◆ **SOURCE PASSAGE**:
'''
Skip to main content
POST
/
v1
/
detect
cURL
curl --request POST \
  --url https://api.perceptron.inc/v1/detect \
  --header 'Authorization: Bearer <token>' \
  --header 'Content-Type: application/json' \
  --data '
{
  "media": {
    "image_url": "<string>",
    "type": "image"
  },
  "categories": [
    "<string>"
  ],
  "config": {
    "enable_thinking": false
  },
  "exemplars": [
    {
      "annotations": [
        {
          "mention": "<string>",
          "index": 123,
          "label": "<string>",
          "point": {
            "x": 123,
            "y": 123
          },
          "point_box": {
            "bottom_right": {
              "x": 123,
              "y": 123
            },
            "top_left": {
              "x": 123,
              "y": 123
            }
          },
          "timestamp": 123
        }
      ],
      "media": {
        "image_url": "<string>",
        "type": "image"
      }
    }
  ],
  "negative_exemplars": [
    {
      "media": {
        "image_url": "<string>",
        "type": "image"
      }
    }
  ]
}
'
{
  "detections": [
    {
      "mention": "<string>",
      "point": {
        "x": 123,
        "y": 123
      },
      "point_box": {
        "bottom_right": {
          "x": 123,
          "y": 123
        },
        "top_left": {
          "x": 123,
          "y": 123
        }
      }
    }
  ]
}

Overview

The Detect API returns grounded object detections for a single image. Use it when you want a direct detection workflow without building a chat-completions prompt. Requests can include text categories, annotated positive exemplars, both together, or no targets for exhaustive object detection. You can also include negative_exemplars, but only alongside at least one category or positive exemplar. Coordinates for exemplar annotations and returned detections are image pixels.

Examples

Detect all objects as boxes

Omit categories and exemplars to ask the model to return the objects it finds in the image. This is useful for exploratory labeling or scene inventory. Box output is the default.
curl https://api.perceptron.inc/v1/detect \
  -H "Content-Type: application/json" \
  -H "Authorization: Bearer $PERCEPTRON_API_KEY" \
  -d '{
    "media": {
      "type": "image",
      "image_url": "https://example.com/warehouse.jpg"
    },
    "config": {
      "output": "box",
      "enable_thinking": false
    }
  }'
Box output example showing detected packages in a delivery van

Detect target categories as boxes

Pass categories when you know the labels you want returned. Each detection mention is one of the requested categories.
'''
◆ **DATASET CONTENT**:
'''
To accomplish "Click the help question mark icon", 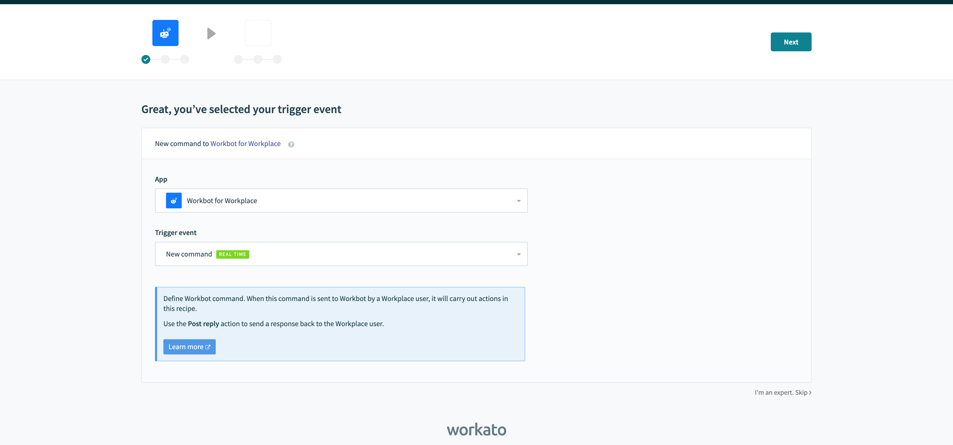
'''
◆ **TASKS TO PERFORM**:
**A.** In the Detect API page, in what units are the coordinates for exemplar annotations and returned detections given?
**B.** Continue the Detect API page from the point where it stops.
The data above plays no part in this.

◆ **TASK-BY-TASK ANSWERS**:
**A.** Image pixels.

**B.**
curl https://api.perceptron.inc/v1/detect \
  -H "Content-Type: application/json" \
  -H "Authorization: Bearer $PERCEPTRON_API_KEY" \
  -d '{
    "media": {
      "type": "image",
      "image_url": "https://example.com/warehouse.jpg"
    },
    "categories": ["person", "hard_hat"],
    "config": {
      "output": "box",
      "enable_thinking": false
    }
  }'

Detect one category as points

Set config.output to "point" when you want one pixel point per detection. With exactly one unique category and no exemplars, /v1/detect uses a direct point prompt and forces every returned mention to that category.
curl https://api.perceptron.inc/v1/detect \
  -H "Content-Type: application/json" \
  -H "Authorization: Bearer $PERCEPTRON_API_KEY" \
  -d '{
    "media": {
      "type": "image",
      "image_url": "https://example.com/warehouse.jpg"
    },
    "categories": ["forklift"],
    "config": {
      "output": "point",
      "enable_thinking": false
    }
  }'

Detect all objects as points

You can also request point output without categories or exemplars. The route still uses exhaustive object detection internally, then returns the center point for each detected box or polygon.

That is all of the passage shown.